Gazetecilere Özgürlük Platformu’nun, Türkiye’de ilk kez 93 meslek örgütünü bir araya getirdiğini belirten Erinç, “Bu birliktelik bile Türkiye’de gazetecilik yapma koşullarının ve ifade özgürlüğünün durumunu açıklamaya yeterli bir göstergedir. Dilerim ki hapisteki gazeteci arkadaşlarımızın da aramızda olduğu, ifade özgürlüğünün iyileştirilmesini isteyen daha başarılı toplantılar yapabilelim” dedi.
(7 Haziran 2012)
***
Balbay için bir araya geldiler
Tutuklu gazeteci Mustafa Balbay’ın milletvekili seçilmesinin yıldönümü yaklaşırken, Balbay’a Özgürlük Girişimi “Balbay, milletvekilliğini TBMM yerine Silivri zindanlarında yapıyor” başlığıyla İstanbul Maçka’da etkinlik düzenledi. Temsili oy sandığı içerisine küçük notlar yazıp atan katılımcılar, park içerisine kurulan hücrede de hatıra fotoğrafı çektirdi.
Etkinlik kapsamında Türkiye Gazeteciler Cemiyeti (TGC) Başkanı Orhan Erinç ve Cumhuriyet Gazetesi Yazarı Şükran Soner ise, Balbay’ın kitaplarını imzaladı. Şişli Belediye Başkanı Mustafa Sarıgül katılımıyla, Türk Halk Müziği Sanatçısı Ekrem Ataer de sesiyle etkinliğe destek verdi. (10 Haziran 2012)
***
Erinç: Demokrasi ileri mahkemeler olağanüstü
10 Haziran 1946 yılında kurulan ve 3 bin 500 üyesiyle en yaygın gazetecilik örgütü olarak kabul edilen Türkiye Gazeteciler Cemiyeti’nin(TGC) 66. TGC’nin günlük gazetesi olan Bizim Gazete’nin 18. ve Basın Müzesi’nin 24. kuruluş yılları Basın Müzesi’nde çok sayıda davetlinin katıldığı bir törenle kutlandı.
Törene TGC Başkanı Orhan Erinç, Genel Sekreter Sibel Güneş, Genel Sayman Gülseren Ergezer Güver, Genel Sekreter Yardımcısı Zafer Atay, Yönetim Kurulu Üyeleri Orhan Ayhan ve Recep Yaşar ile üyeler katıldı.

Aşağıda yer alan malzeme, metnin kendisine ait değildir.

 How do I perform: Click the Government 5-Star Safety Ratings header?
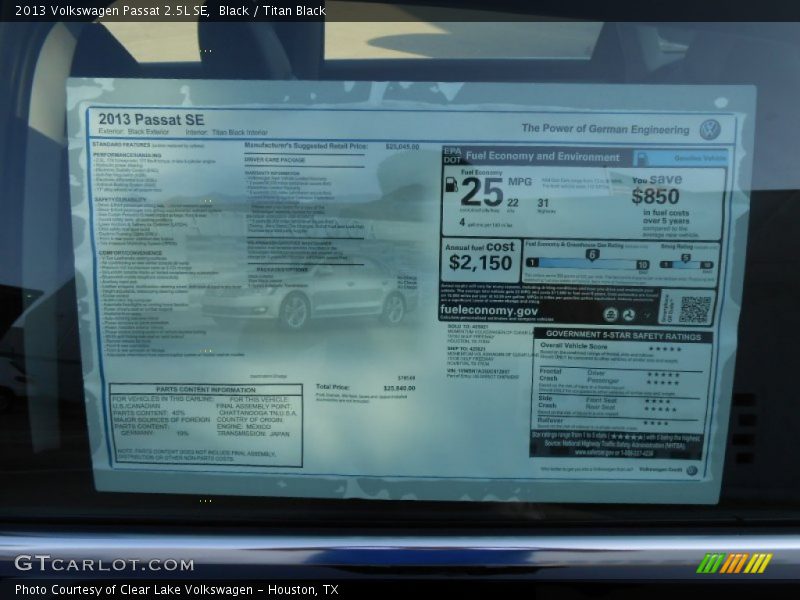pyautogui.click(x=622, y=336)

Törende 100’ü aşkın gazetecinin tutuklu olduğu bir ülkede Cemiyetin kuruluş yıldönümünü buruk bir şekilde kutladıklarını belirten TGC Genel Sekreteri Sibel Güneş, TGC’nin basın özgürlüğünün önündeki engellerin kaldırılması ve gazetecilerin haklarının savunması için mücadele ettiğini söyledi.

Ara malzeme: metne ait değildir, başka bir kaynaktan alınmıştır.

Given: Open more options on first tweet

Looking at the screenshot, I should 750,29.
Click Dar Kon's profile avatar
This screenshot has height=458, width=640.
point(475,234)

“1946 yılında kurulan TGC en yaygın gazetecilik örgütlerinin başında geliyor. Cemiyetin kuruluşunu sağlayan gelişmeler 10 Ocak 1945 tarihinde atıldı. O gün Yedi Gün Dergisi’nin ve basımevinin sahibi Sedat Simavi Türk Basın Birliği’nin İstanbul Bölge Temsilciliği’ne seçildi. O döneme kadar iktidardaki siyasal otoritenin etkisi altında kalan Türk Basın Birliği’nin etkisi altındaki basın kadroları özgürlükçü bir çabaya yöneldiler. Batı ülkelerinde uygulanan demokratik basın standartlarına uygun, bağımsız bir meslek birliği oluşturdular. Bu amaçla yürütülen çalışmalar 6 ay sürdü.
Dönemin gazeteleri, kurucu başkanlığa Sedat Simavi’yi getirdi. Kurucularımızı sevgi ve saygıyla anıyoruz.”

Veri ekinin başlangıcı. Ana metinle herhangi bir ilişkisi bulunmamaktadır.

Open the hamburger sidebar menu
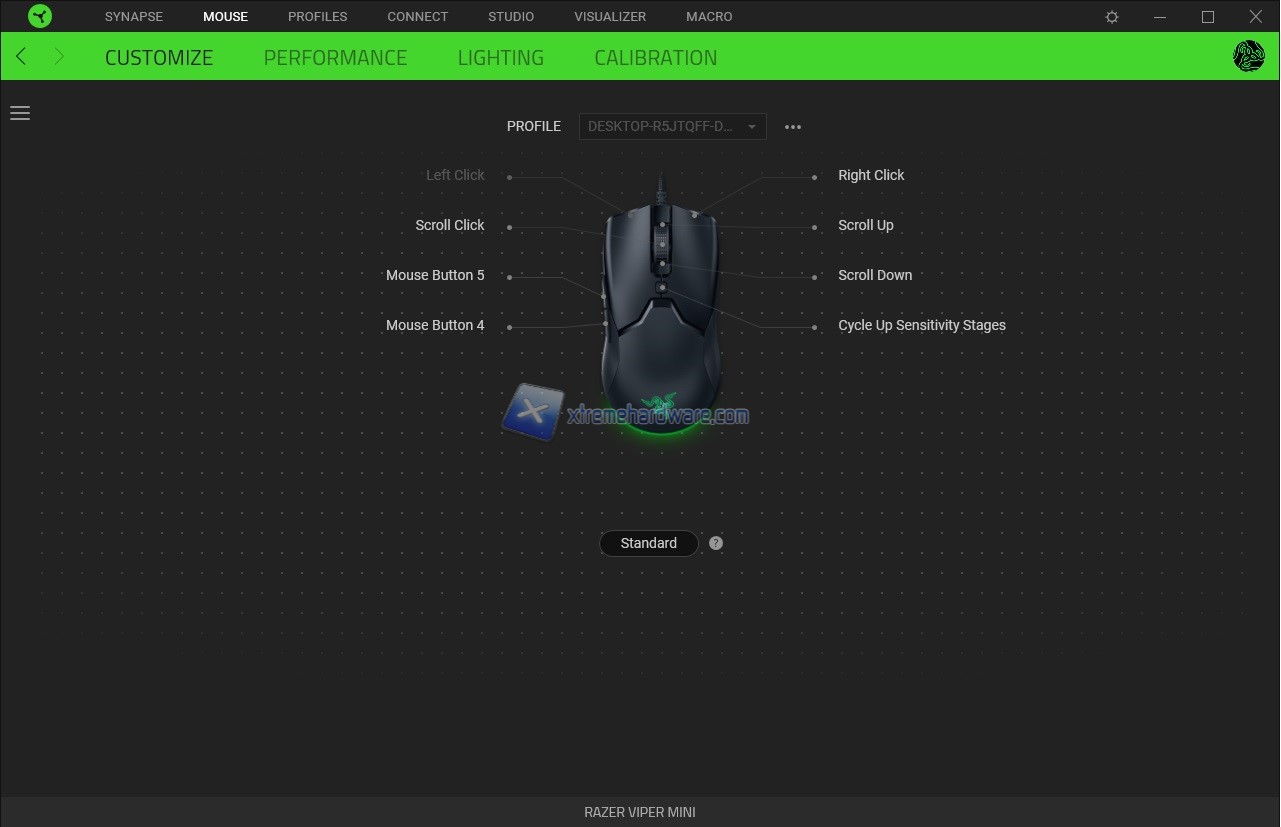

TGC Başkanı Orhan Erinç ise Türkiye’de basın özgürlüğü konusunda yaşanan sorunlara dikkat çekti. Başkan Orhan Erinç, “Türkiye’de ileri demokrasiden söz ediyoruz. Fakat olağanüstü yetkili mahkemeler dönemindeyiz. Bu açıdan baktığımız zaman olağanüstü mahkemelerin demokratik bir ülkeye yakışıp yakışmadığını sanıyorum ki tartışmak durumunda bile değiliz. Türkiye bir demokrasi ülkesiyse yargısı da doğal bir yargı olmalıdır” dedi.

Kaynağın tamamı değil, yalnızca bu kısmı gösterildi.